Thursday, 7 October 2010

quilt in a day

so for our new course project we have had to choose a place in London to produce work from. ive choosen Deptford flea market where i have been collecting bits furniture and fabric from curtains, cloths, tea towels, handkerchiefs, table cloths, bed lining etc to redo objects.
my first piece is this quilt.

first i cut up all the squares from these curtains i had and from the middle built out around it in strips

then i lay it down with wadding in the middle and the brown back piece of fabric

i then quilted in pink thread, with the square pattern in the middle

then i blanket stitched around the edge the pink bits or fabric to neaten it up

i couldn't stop stitching and worked straight through the night to make this quilt in less then 24 hours!

it is the perfect size to pop over your knees, ready for these wintery nights that are coming up writing my dissertation!

mission accomplished

Wednesday, 6 October 2010

prick your finger

i helped out and a wonderful little haberdashery in east London called Prick Your Finger by Rachael Matthew's and Louise Harries, who both studied and CSM

the shop is like walking in to a menagerie of yarns, fitted themselves with old bits of found wood and shelf's made out of doors the shop is full of everything you need to knit, crochet, embroidery etc and make something yummy.
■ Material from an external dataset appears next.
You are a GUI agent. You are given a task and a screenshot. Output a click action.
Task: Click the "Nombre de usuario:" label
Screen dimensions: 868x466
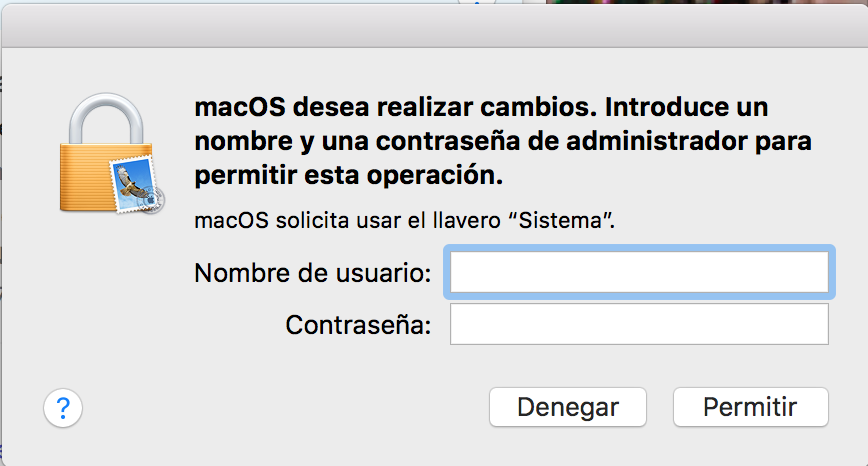coord(313,273)
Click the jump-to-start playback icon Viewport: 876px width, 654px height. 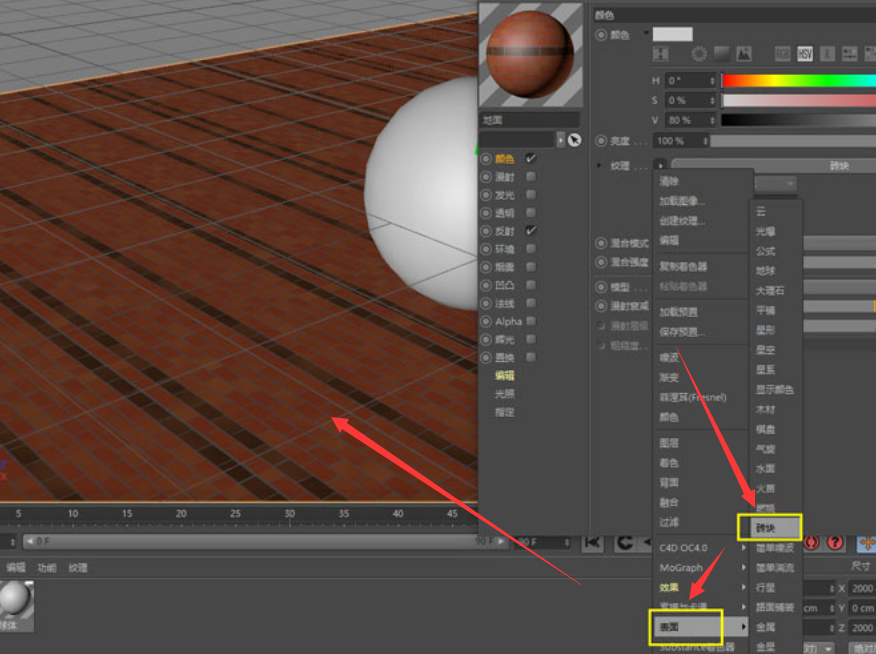tap(594, 540)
all the yarns they sell are UK based were most haberdasheries sell synthetic. they also hand spin their own yarn from different fleeces and make new out of recycled cottons and silks. each ball of wool you see has its own little story of how it got on its shelf.

here is some yarn i was getting ready to dye

first i made them into skeins from the bobbin then tied rag yarn around them like tie dying, ready to dip dye.

here i was combing the fleece ready to spin

knitting planks for the bench

learning how to crochet...

prick your finger has a different window display each month, when i was there they were getting ready setting up for Celia Ward, with East London textile arts. Women from many different faiths, joined together at St. Barnabas Church, to embroider alphabets and animals.

wall hanging

then with their embroidered pieces they then photograph and reproduce making decorative papers and greeting cards to sell which then goes back into the community fund.


the shop:

Rachael and louise are super duper girls who know exactly what they are talking about, i've picked up many tips and hints from them to help with my projects, and also met and found alot of contacts through them.